Post Mortem: Management Console Downtime on October 17, 2024, between 5:40 PM and 6:00 PM

While the instances remained operational, the inability to access the Management Console hindered user interaction with these instances. Fly.io identified and resolved the issue within approximately 20 minutes.

Timeline

  • 5:40 PM: Users began reporting issues accessing the Management Console.
  • 5:55 PM: Fly.io started investigating increased proxy errors affecting apps using Flycast internal networking.
Investigating - We are investigating increased proxy errors for apps communicating over Flycast internal networking.
  • 5:56 PM Fly.io continued their investigation.
Update - We are continuing to investigate this issue.
  • 6:00 PM: The Management Console became fully operational again.
  • 6:04 PM: Fly.io reported that they had fixed the error.
We have identified the issue and deployed a fix. We are seeing recovery in affected apps, with proxy error levels returning to normal. We are continuing to monitor for full recovery.

Root Cause

The downtime was caused by an internal networking issue within fly.io’s infrastructure, specifically affecting applications communicating over their Flycast internal networking.
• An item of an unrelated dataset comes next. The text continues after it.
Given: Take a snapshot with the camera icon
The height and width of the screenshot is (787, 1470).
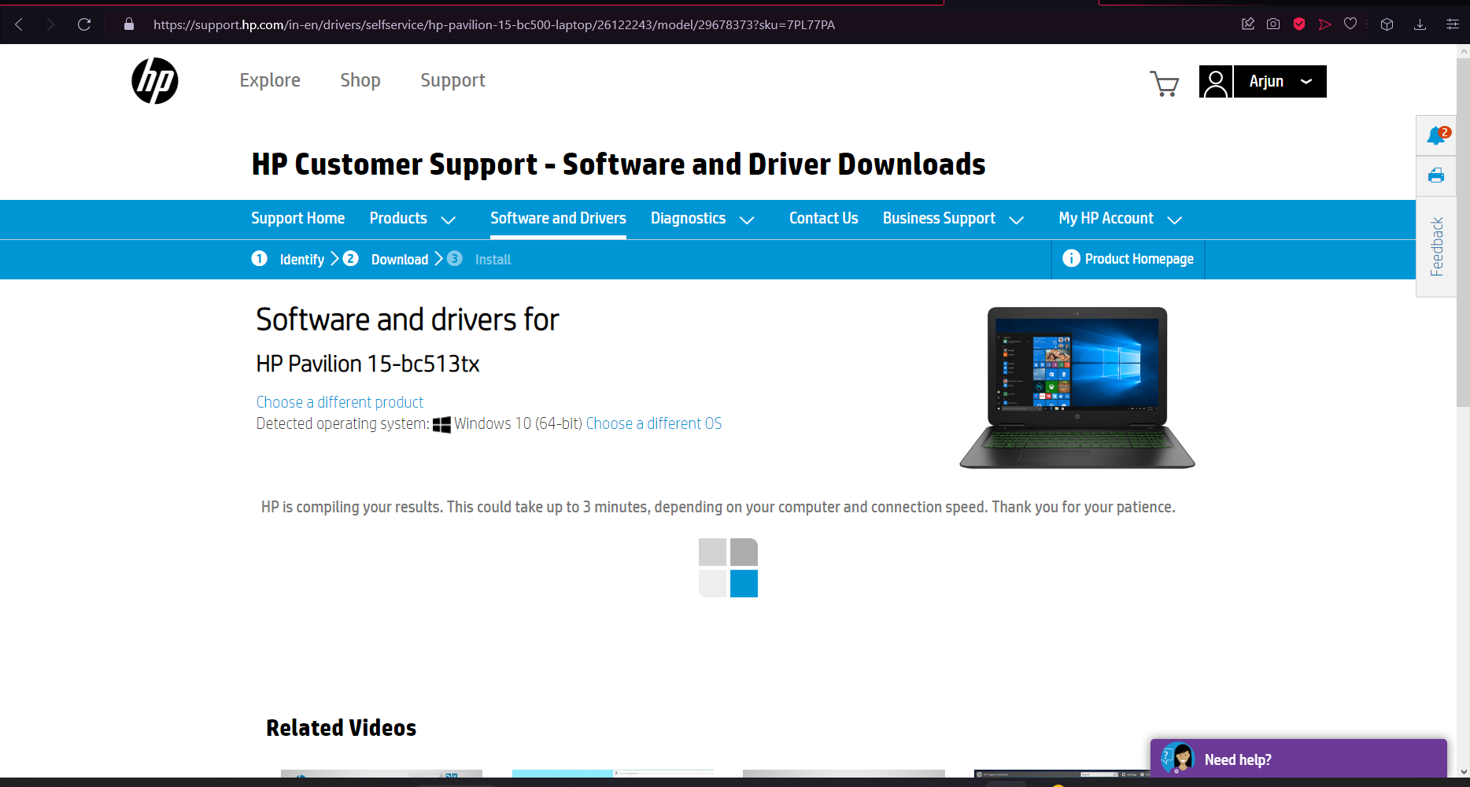Looking at the screenshot, I should point(1273,24).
This issue resulted in increased proxy errors, preventing users from accessing the Management Console.

Preventive Measures

  • Multi-Cloud Strategy: While adopting a multi-cloud approach could provide failover options during such incidents, it is currently not feasible for us due to resource constraints.
  • Vendor Evaluation: We will continue to monitor fly.io’s performance closely. So far there was nothing negative to report about the reliability. Should issues persist, we will consider switching to a more reliable cloud vendor to enhance service stability.

Conclusion

We sincerely apologize for the inconvenience caused by this downtime. Our team is committed to providing reliable services and is taking steps to prevent similar issues in the future. We appreciate your understanding and patience.